Republican lawmakers claim illegal immigration plays a part in increased drug crimes in the state. It’s why they passed a sweeping immigration law criminalizing anyone in the country illegally.
Stitt pointed to the issue during a press conference in April, days after he signed House Bill 4156, which grants state-level immigration enforcement to local law agencies.
“Our hands have been forced by the unprecedented border security crisis that has seen more than 52,000 Chinese Nationals, along with terror organizations, illegally infiltrate and wreak havoc on our great nation and state,” he said.
So, they’ve also banned people without legal immigration status from working in the cannabis industry.
Many local dispensaries — at least in the Oklahoma City metro area — have already implemented some of the new regulations, as they wait for more to roll into effect.

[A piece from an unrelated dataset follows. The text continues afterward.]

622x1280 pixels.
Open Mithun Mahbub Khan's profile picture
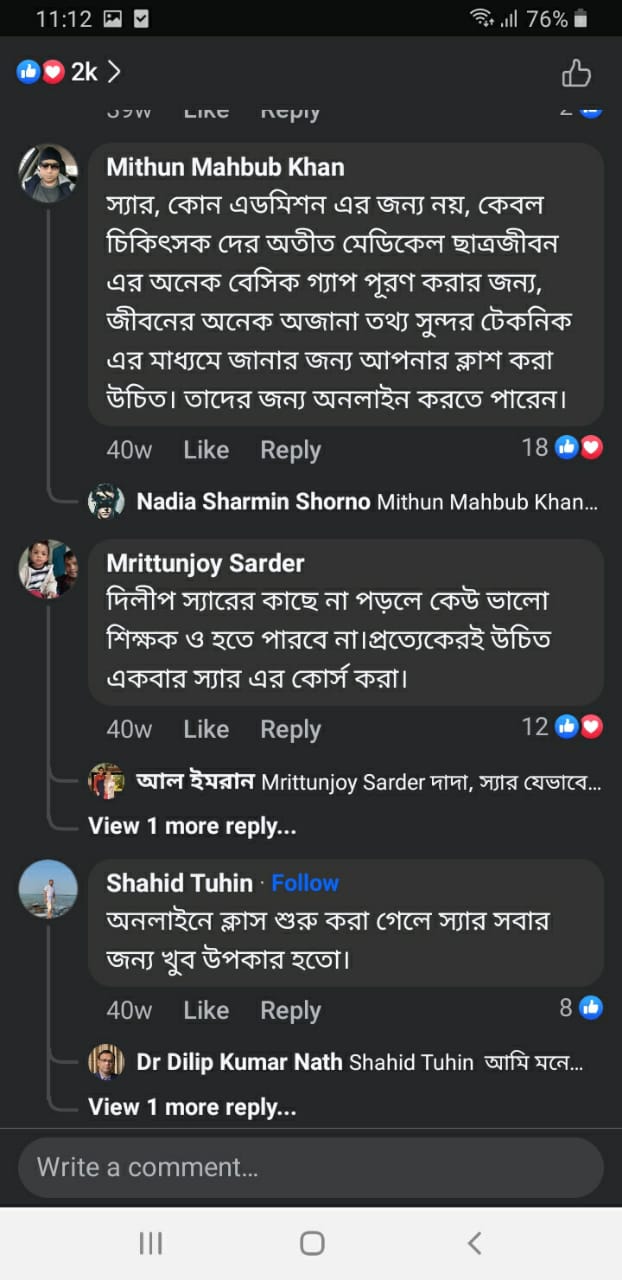click(x=48, y=174)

Kayla Anderson manages Freedom Cannabis in Del City. She already has a state-issued “Medical Marijuana Business Employee” badge. It shows basic information like a small Oklahoma Medical Marijuana Authority, or OMMA, logo, date of birth, issuance and expiration dates, and a long identification number.
“What I don’t know is whether it’s something we should have around our neck on a lanyard, or if we can just put it in our wallet,” Anderson said.
Along with badges, background checks with fingerprint scans are required, as is citizenship. Anderson said most of the dispensary employees have completed their background checks, and most of them passed the first time without incident.
“We haven’t done the fingerprint scans yet,” she said. “But OMMA did make us sign a form saying we agreed to do them when they were ready for us. Everyone working for us is here legally, so we’re not really concerned about the immigration stuff.”
Anderson said anyone who’s worked in the Oklahoma medical cannabis industry long enough has already grown accustomed to responding to new annual regulations, and most are prepared to comply.
Rural dispensaries are the ones that typically have a hard time following the law, she said. Even so, the problems are not usually related to immigration or lack of licensing.
“Some more rural places have a hard time getting a hold of the state fire marshal’s office,” She said, explaining the requirement for building inspections already exists, it’s the delegation of authority to local jurisdictions that’s different from the current statute.
Some laws have already taken effect, and others will follow between now and the regular Nov. 1 deadline for most bills signed this session.